▶ _Instructions for the task_
Since pictures are not wanted, repeat only the text of the records, word for word.

.....

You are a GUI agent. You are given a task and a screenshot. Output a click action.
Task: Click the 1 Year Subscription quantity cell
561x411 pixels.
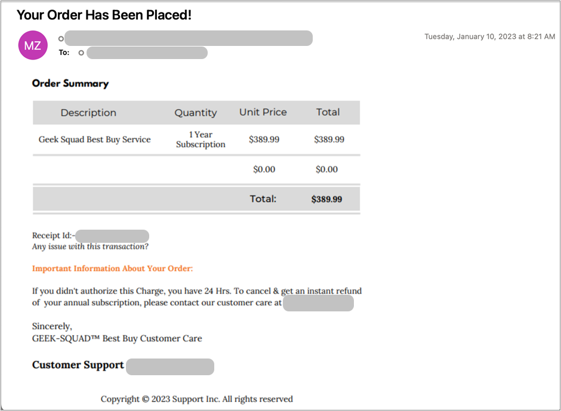[201, 140]
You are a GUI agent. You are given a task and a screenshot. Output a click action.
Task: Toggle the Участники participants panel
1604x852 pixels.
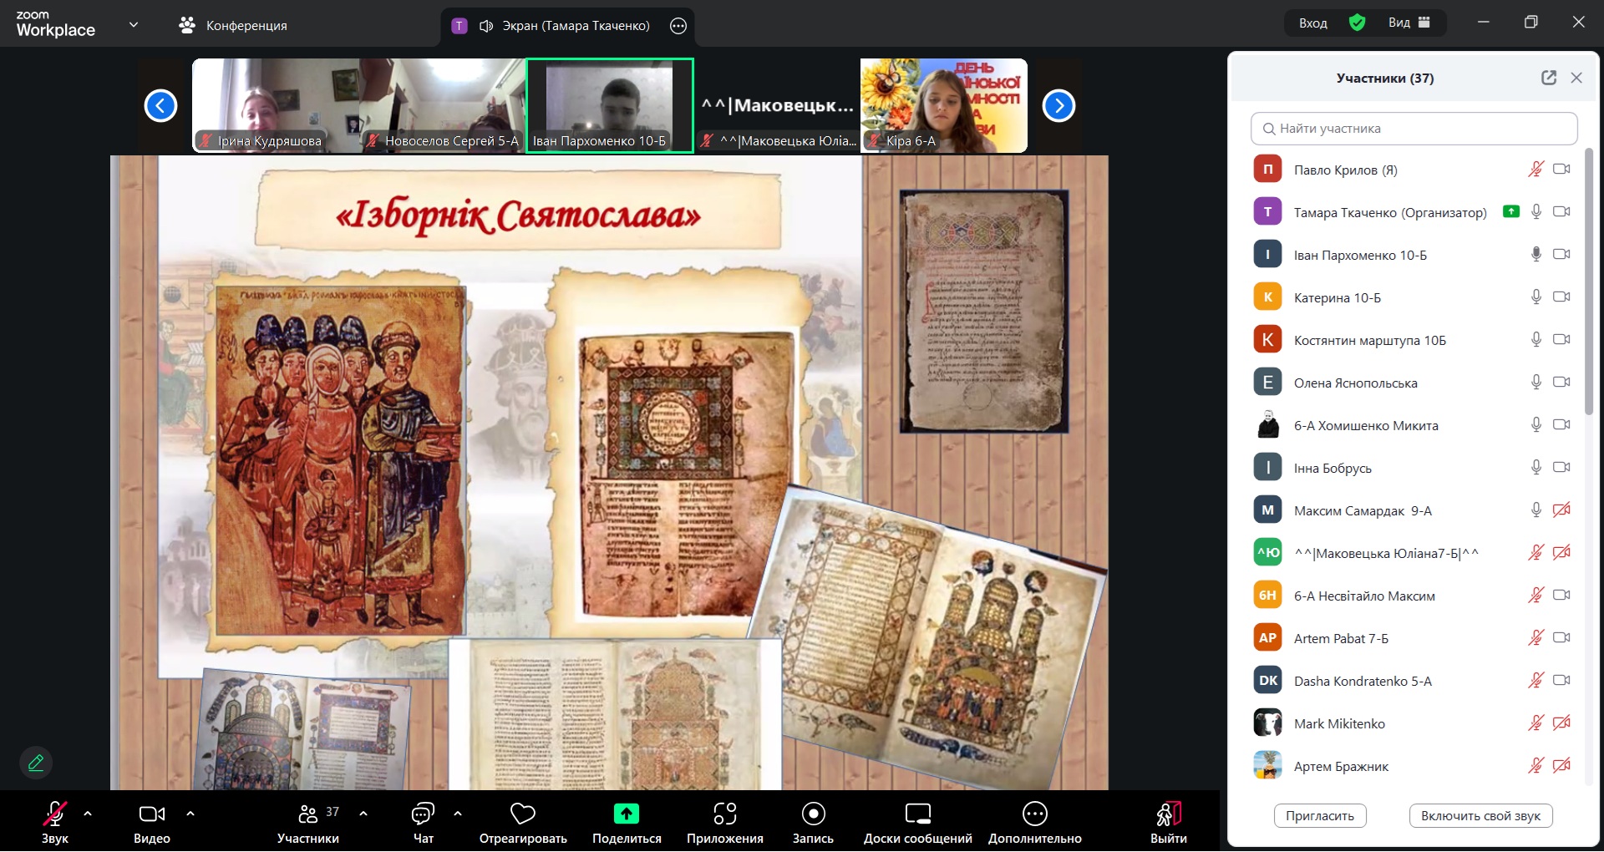coord(308,814)
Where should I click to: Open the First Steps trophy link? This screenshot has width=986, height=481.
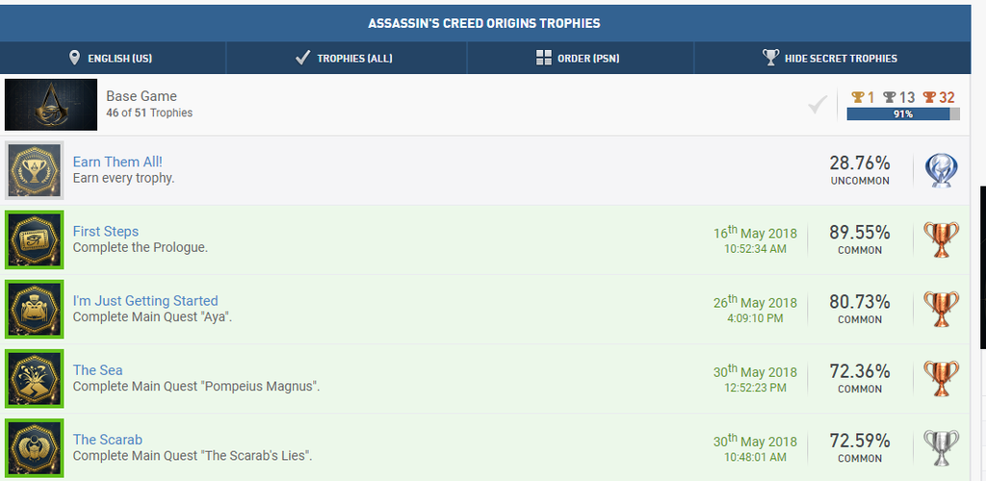pos(106,231)
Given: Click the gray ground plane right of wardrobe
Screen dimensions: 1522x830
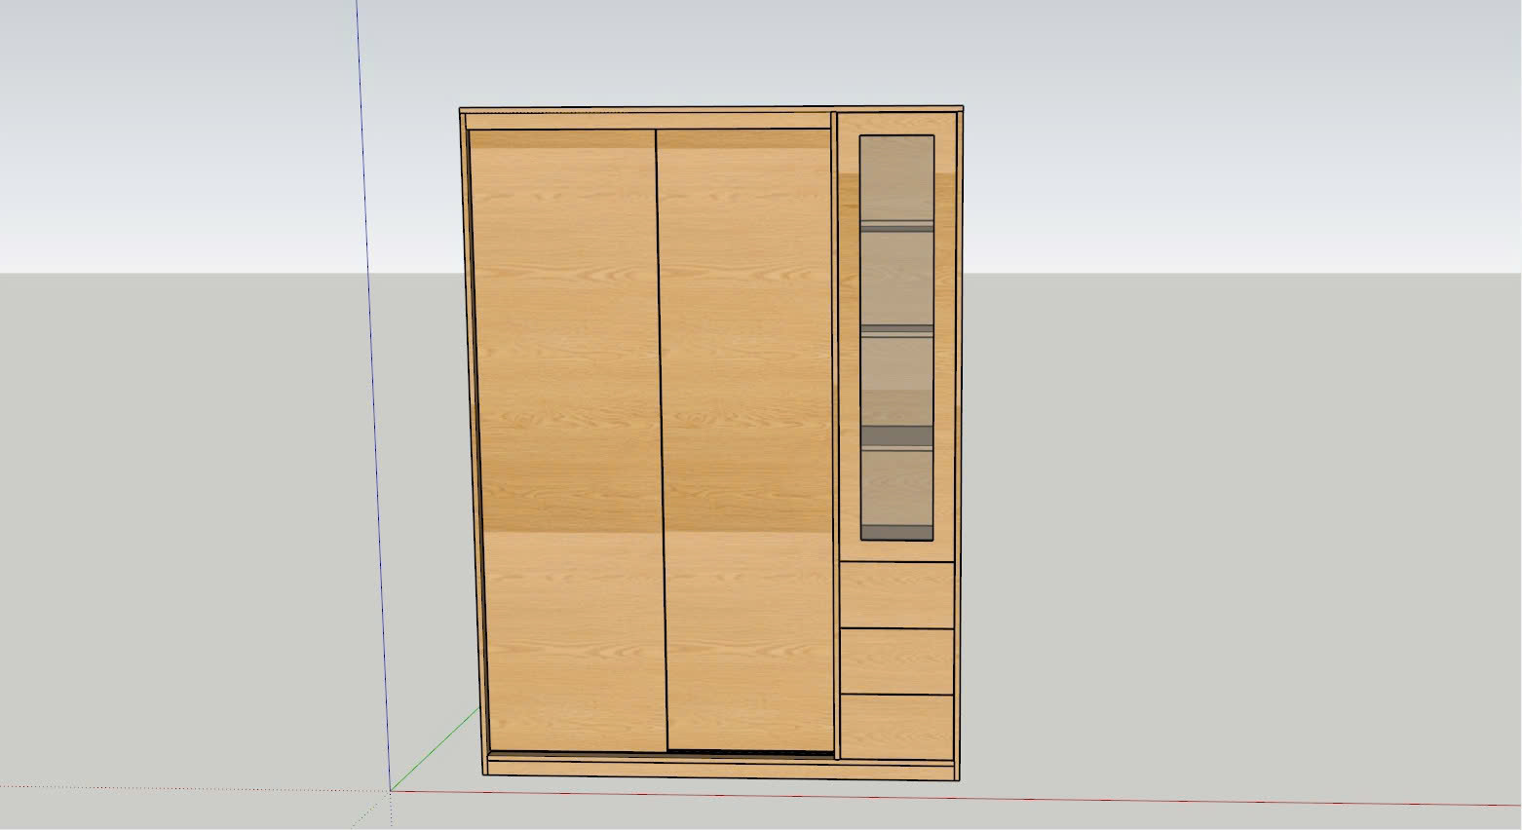Looking at the screenshot, I should click(x=1218, y=536).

.....

▶ _Written answer_
You are a GUI agent. You are given a task and a screenshot. Output a click action.
Task: Click the 1 Year Subscription quantity cell
561x411 pixels.
[201, 140]
You are a GUI agent. You are given a task and a screenshot. Output a click action.
Task: Toggle the Участники participants panel
1604x852 pixels.
coord(308,814)
Where should I click to: Open the First Steps trophy link? This screenshot has width=986, height=481.
pos(106,231)
Given: Click the gray ground plane right of wardrobe
Screen dimensions: 1522x830
Looking at the screenshot, I should click(x=1218, y=536).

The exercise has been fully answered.